A Transformer-Based Adaptive Semantic Aggregation Method for UAV Visual Geo-Localization
Shishen Li, Cuiwei Liu, Huaijun Qiu, Zhaokui Li
TL;DR
The paper tackles cross-view UAV visual geo-localization between UAV and satellite images, addressing large viewpoint and scale variations that challenge robust matching. It introduces a transformer-based siamese framework augmented with Adaptive Semantic Aggregation (ASA), a soft-partition mechanism that clusters patch-level features into K semantic parts via learned anchors and patch-to-part attentions, producing global and part-level descriptors.
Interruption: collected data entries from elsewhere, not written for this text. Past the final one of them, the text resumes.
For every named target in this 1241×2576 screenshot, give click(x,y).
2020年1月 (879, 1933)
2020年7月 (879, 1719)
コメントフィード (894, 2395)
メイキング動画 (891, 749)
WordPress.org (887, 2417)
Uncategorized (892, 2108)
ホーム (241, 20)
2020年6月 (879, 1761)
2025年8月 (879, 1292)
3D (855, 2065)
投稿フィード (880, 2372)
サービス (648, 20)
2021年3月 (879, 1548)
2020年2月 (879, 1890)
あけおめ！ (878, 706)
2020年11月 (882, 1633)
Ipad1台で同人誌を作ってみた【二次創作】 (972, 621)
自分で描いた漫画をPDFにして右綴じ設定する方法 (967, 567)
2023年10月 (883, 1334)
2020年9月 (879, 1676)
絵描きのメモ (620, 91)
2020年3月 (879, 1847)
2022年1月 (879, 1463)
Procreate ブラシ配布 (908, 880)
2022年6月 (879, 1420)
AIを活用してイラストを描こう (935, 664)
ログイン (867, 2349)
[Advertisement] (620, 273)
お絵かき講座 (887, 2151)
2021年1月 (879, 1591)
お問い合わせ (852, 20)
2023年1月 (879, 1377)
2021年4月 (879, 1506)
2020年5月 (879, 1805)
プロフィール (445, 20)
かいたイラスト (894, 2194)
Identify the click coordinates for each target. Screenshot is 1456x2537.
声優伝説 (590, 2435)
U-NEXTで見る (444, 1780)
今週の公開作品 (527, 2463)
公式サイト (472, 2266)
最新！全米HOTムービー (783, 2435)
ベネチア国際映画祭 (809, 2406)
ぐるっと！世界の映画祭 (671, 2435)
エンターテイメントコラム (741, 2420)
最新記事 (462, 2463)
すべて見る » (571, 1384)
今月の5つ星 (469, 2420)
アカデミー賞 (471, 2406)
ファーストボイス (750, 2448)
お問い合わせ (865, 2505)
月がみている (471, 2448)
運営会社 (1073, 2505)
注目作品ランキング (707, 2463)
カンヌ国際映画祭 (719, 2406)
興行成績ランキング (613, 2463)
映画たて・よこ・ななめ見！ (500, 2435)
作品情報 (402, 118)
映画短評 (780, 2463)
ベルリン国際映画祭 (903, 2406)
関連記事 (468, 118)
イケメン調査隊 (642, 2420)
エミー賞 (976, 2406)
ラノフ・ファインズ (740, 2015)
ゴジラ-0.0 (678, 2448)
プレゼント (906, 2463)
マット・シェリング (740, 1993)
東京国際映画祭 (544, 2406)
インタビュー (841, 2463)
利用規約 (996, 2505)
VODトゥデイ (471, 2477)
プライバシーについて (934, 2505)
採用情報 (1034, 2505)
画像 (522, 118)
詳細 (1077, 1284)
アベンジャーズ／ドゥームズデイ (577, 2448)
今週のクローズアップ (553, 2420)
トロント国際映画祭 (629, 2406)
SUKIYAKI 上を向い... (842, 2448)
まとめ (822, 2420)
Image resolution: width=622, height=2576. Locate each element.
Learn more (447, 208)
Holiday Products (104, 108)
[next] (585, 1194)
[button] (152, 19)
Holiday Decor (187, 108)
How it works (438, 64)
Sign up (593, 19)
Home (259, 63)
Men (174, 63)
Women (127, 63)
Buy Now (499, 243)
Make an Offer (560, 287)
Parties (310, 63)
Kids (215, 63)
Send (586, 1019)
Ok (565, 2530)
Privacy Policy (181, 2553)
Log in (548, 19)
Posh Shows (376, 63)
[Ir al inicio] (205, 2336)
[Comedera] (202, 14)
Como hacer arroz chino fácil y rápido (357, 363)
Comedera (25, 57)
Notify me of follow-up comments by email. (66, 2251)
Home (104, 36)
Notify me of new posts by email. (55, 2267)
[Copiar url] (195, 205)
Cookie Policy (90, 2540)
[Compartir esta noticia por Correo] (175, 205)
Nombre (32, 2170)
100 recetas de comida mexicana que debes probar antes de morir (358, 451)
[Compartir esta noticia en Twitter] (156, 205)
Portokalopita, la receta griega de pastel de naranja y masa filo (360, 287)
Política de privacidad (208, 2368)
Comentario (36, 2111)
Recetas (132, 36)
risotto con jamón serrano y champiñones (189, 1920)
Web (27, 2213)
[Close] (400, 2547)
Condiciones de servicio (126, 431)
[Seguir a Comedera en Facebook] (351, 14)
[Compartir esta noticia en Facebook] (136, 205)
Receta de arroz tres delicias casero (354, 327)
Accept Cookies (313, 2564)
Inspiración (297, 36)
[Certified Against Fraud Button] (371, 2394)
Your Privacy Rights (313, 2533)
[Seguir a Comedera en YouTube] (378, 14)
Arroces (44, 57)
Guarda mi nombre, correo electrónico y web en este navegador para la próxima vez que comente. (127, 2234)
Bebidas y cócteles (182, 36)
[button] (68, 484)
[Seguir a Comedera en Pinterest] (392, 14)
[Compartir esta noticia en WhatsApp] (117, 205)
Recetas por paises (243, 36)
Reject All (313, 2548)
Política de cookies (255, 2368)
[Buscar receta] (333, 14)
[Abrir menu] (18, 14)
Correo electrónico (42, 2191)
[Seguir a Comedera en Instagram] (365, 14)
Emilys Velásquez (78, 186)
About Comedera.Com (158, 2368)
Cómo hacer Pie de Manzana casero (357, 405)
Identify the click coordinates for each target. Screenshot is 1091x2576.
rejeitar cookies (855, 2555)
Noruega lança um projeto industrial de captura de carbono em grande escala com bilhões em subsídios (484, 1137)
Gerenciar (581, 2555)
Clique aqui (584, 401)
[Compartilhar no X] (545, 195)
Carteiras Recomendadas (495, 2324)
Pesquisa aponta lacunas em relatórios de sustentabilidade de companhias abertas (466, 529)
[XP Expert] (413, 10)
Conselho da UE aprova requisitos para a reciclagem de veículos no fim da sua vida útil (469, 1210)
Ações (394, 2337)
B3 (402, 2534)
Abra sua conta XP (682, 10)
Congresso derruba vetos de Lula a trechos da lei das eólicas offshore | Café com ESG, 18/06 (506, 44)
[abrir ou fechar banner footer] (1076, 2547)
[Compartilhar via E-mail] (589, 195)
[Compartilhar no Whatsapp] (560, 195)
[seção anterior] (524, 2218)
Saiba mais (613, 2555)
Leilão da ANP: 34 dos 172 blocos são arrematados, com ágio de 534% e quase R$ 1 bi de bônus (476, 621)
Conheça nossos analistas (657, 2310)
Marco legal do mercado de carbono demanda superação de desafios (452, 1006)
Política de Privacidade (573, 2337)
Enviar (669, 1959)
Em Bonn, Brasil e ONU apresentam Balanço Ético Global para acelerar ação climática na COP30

The ASA is integrated with a Vision Transformer backbone and a classifier trained with cross-entropy and triplet losses, yielding a final descriptor for cross-view retrieval. Empirical results on University-1652 show state-of-the-art performance, with ablations confirming the effectiveness of soft partitioning, the two-part setting, and the use of 256×256 inputs, highlighting ASA's potential to enhance UAV geolocation systems.
Abstract
This paper addresses the task of Unmanned Aerial Vehicles (UAV) visual geo-localization, which aims to match images of the same geographic target taken by different platforms, i.e., UAVs and satellites. In general, the key to achieving accurate UAV-satellite image matching lies in extracting visual features that are robust against viewpoint changes, scale variations, and rotations. Current works have shown that part matching is crucial for UAV visual geo-localization since part-level representations can capture image details and help to understand the semantic information of scenes. However, the importance of preserving semantic characteristics in part-level representations is not well discussed. In this paper, we introduce a transformer-based adaptive semantic aggregation method that regards parts as the most representative semantics in an image. Correlations of image patches to different parts are learned in terms of the transformer's feature map. Then our method decomposes part-level features into an adaptive sum of all patch features. By doing this, the learned parts are encouraged to focus on patches with typical semantics. Extensive experiments on the University-1652 dataset have shown the superiority of our method over the current works.